IGU – CGE Stellenbosch Conference: GEOCONFERENCE FIELD TRIP
- marilyncbristow
- Apr 1
- 2 min read
Updated: 23 hours ago
Monday 27th October 2025
Clarence Drive, Stony Point & Harold Porter Gardens (Betty’s Bay), Hermanus: Gearing’s Point & Sansa

The Field Excursion Guide provides an overview of the western and southern Cape geology, comprising +600Ma of Late-roterozoic/Paleozoic basement rocks of the Malmesbury Group, related Cambrian Cape Granites, extensive overlying Palaeozoic Cape Supergroup (Table Mountain Sandstones & Bokkeveld sediments), and cover rocks of the Cenozoic Bredasdorp Group.
Ancient erosional land-surfaces, well preserved and documented sea-level changes, including raised and drowned-beaches, complete the spectrum of exceptional geology and earth evolution that shape the southern Cape landforms.
The excursion along Clarence Drive, the flank of the Kogelberg Mountains, Aasbank and Harold Porter Botanical Gardens (HPG) at Betty’s Bay, Benguela Cove (on the Bot River Estuary), to Hermanus, offers exceptional insight into the basement and younger geology of the southern Cape Region, which is being continuously reshaped by robust recent and present-day geological processes.
At HPG, 4.6 Billion years of earth evolution is presented in a comprehensive Earth Age Display (EAD) with an emphasis on the evolution and geological events that shaped the southern African region.
Time permitting (or on another day), there are also excellent geological features and a wealth of
anthropological history along the Hermanus Cliff Path, Walker Bay margin, Hemel + Aarde Wine Valley, and the Kelders Caves on the eastern-edge of the Bay.
The important Hermanus + Fernkloof TMS aquifers, Steenbras aquifers, Sir Lowry’s Pass with its False Bay dolerite suite forming the historical Gantouw (Eland) Pass (cross-cutting Sir Lowry’s Pass), are further highlights that add to the geological journey around the area.
The geology of the Western Cape was in the past been dominated by the iconic Table Mountain
Sandstones, represented by the magnificent slab of rocks that tower above the City of Cape Town, and extensive blanket of younger rocks of the Table Mountain Group (TMG), or else concealed by soils and vegetation, buried in wheatfields, vineyards, and indigenous Fynbos vegetation. As Kisters noted in 2016, less than 2% of the surface area of the Western Cape exposes rocks that constitute ‘geological basement’, yet previously these older rock assemblages were the focus of wideranging geological studies and many scientific publications.
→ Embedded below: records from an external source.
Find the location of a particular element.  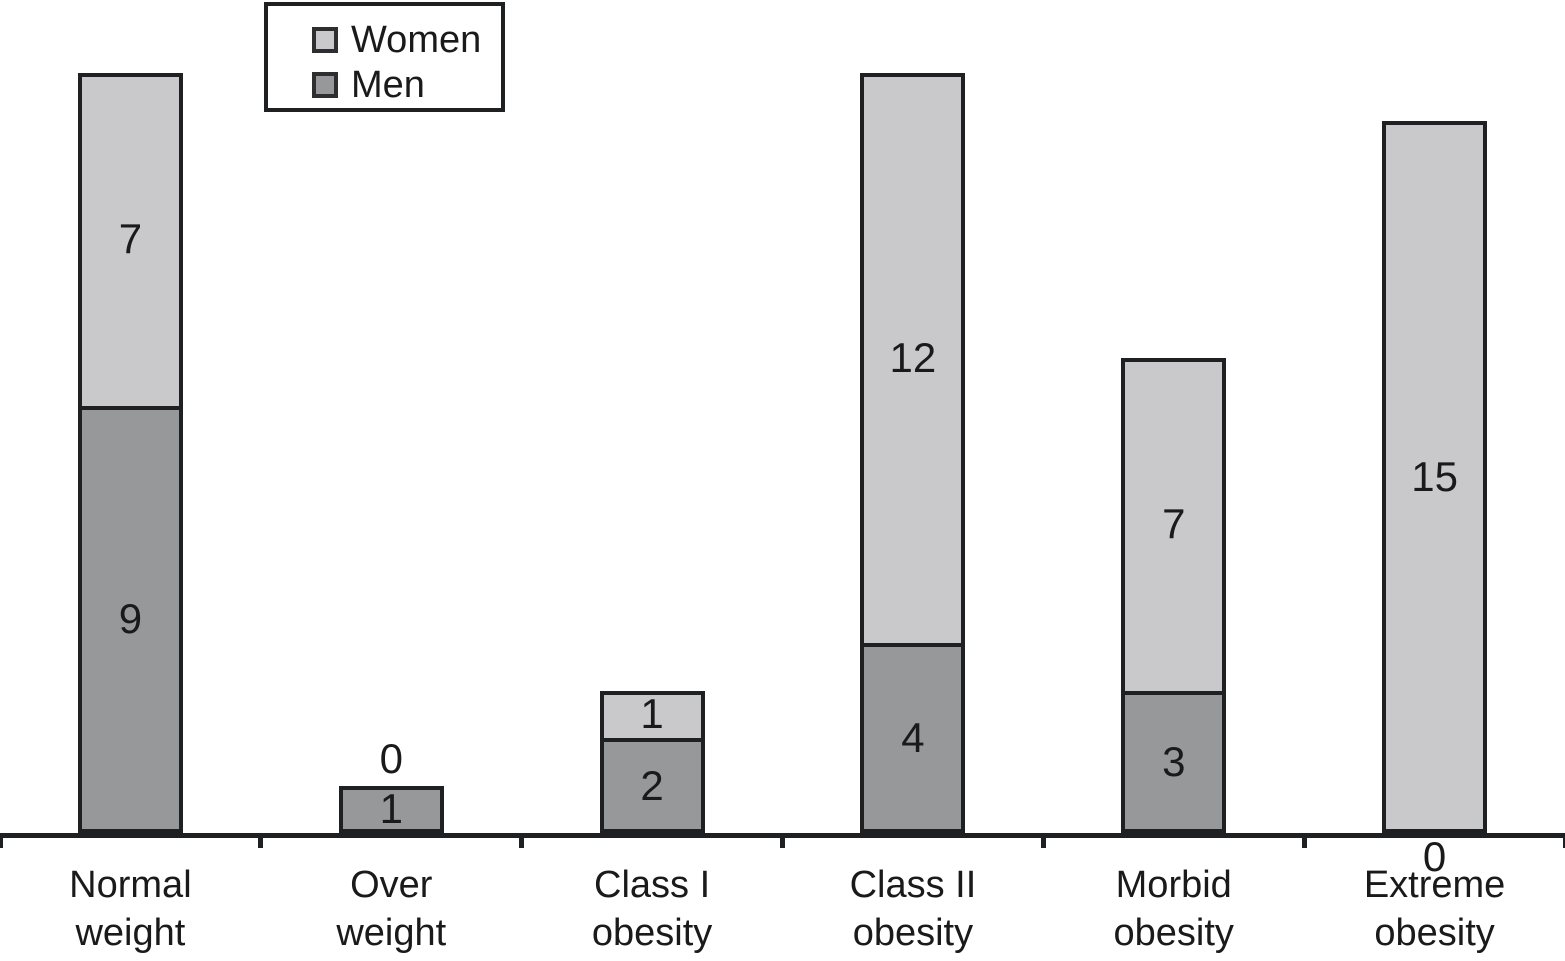

category-label: Normal weight is located at coordinates (130, 909).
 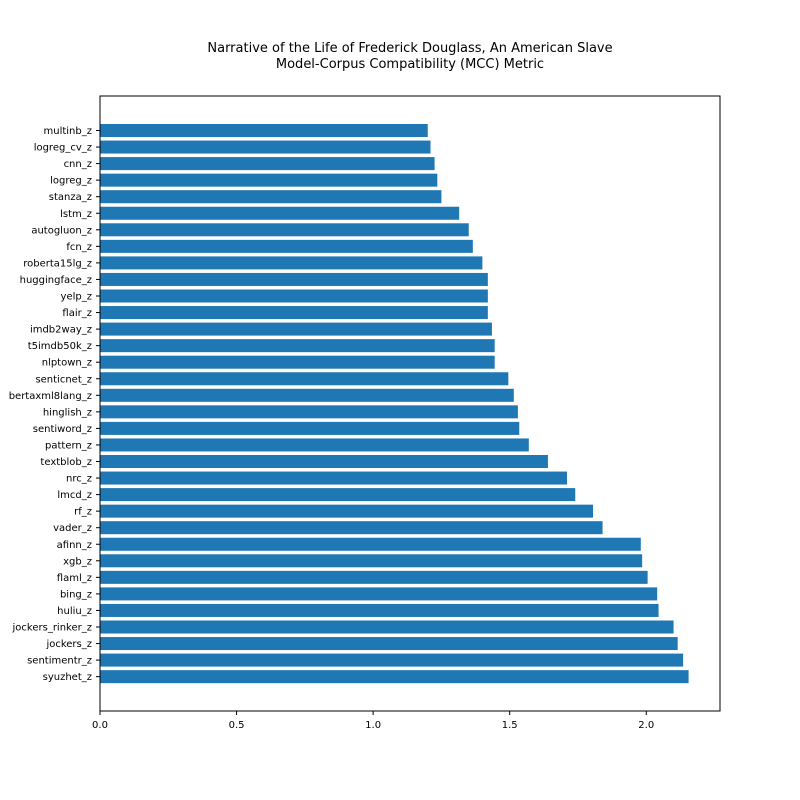 I want to click on y-tick-label: vader_z, so click(x=72, y=528).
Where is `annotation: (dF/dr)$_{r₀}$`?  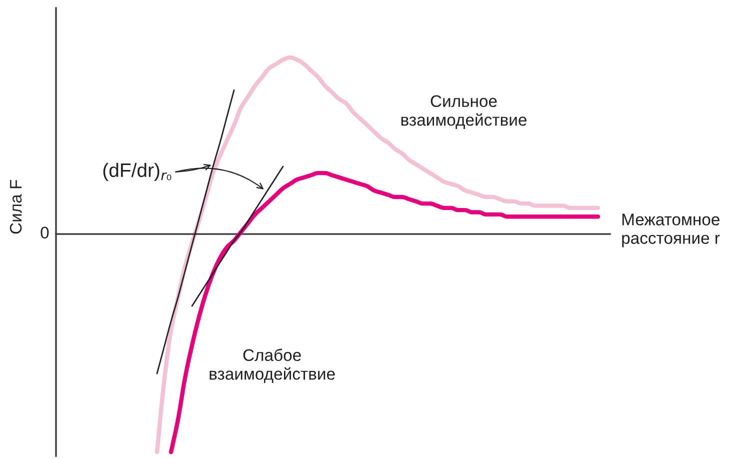
annotation: (dF/dr)$_{r₀}$ is located at coordinates (138, 172).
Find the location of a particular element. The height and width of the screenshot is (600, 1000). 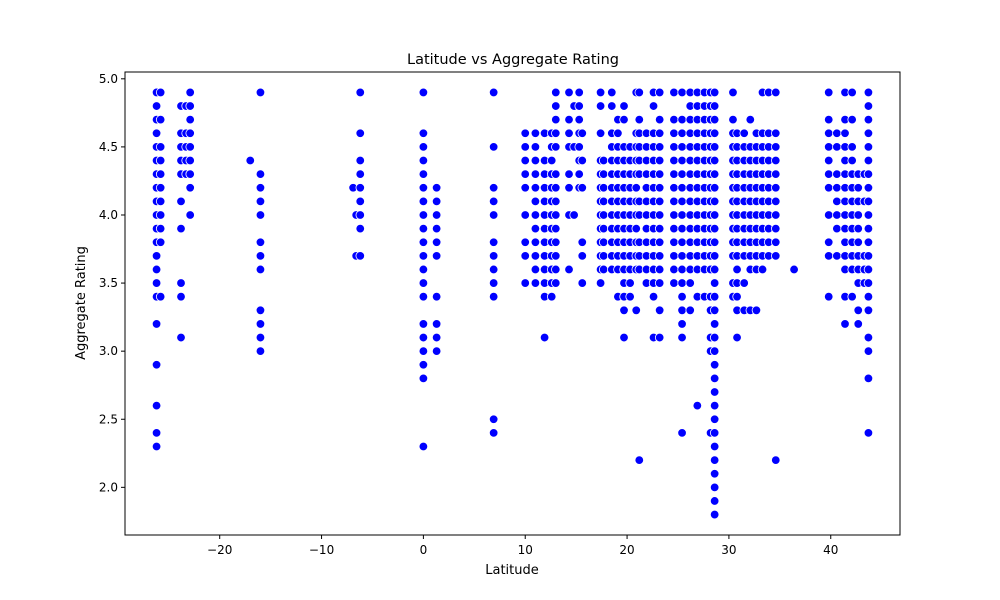

y-axis-label: Aggregate Rating is located at coordinates (82, 303).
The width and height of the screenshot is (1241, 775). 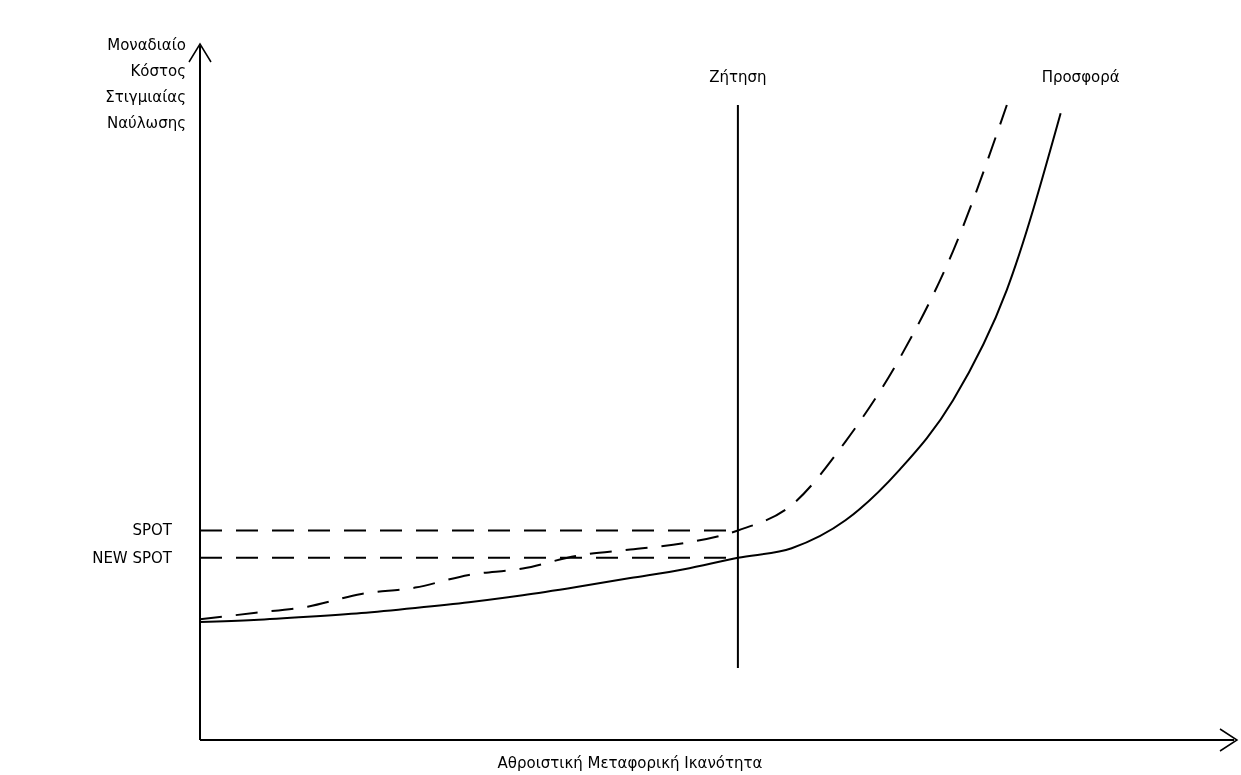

In the past 20 years extensive new field mapping, geochemistry, isotope and dating studies have led to a better understanding of the evolution of the basement rocks, overlying sequences, structural history, and younger events that have reshaped the southern-most part of the African continent. The fascinating TMG assemblages and TMS aquifers have likewise being reinterpreted. Detailed work and studies of younger land and marine geology, structural events and climate change dynamics of the western and southern Cape Coast are now leading the way.
Modern geoscience research, in particular of the coastal regions of the southern Cape and our Early Ancestors are reshaping prior geological notions and views, making this region one of the most revisited localities of modern geological and anthropological research and findings.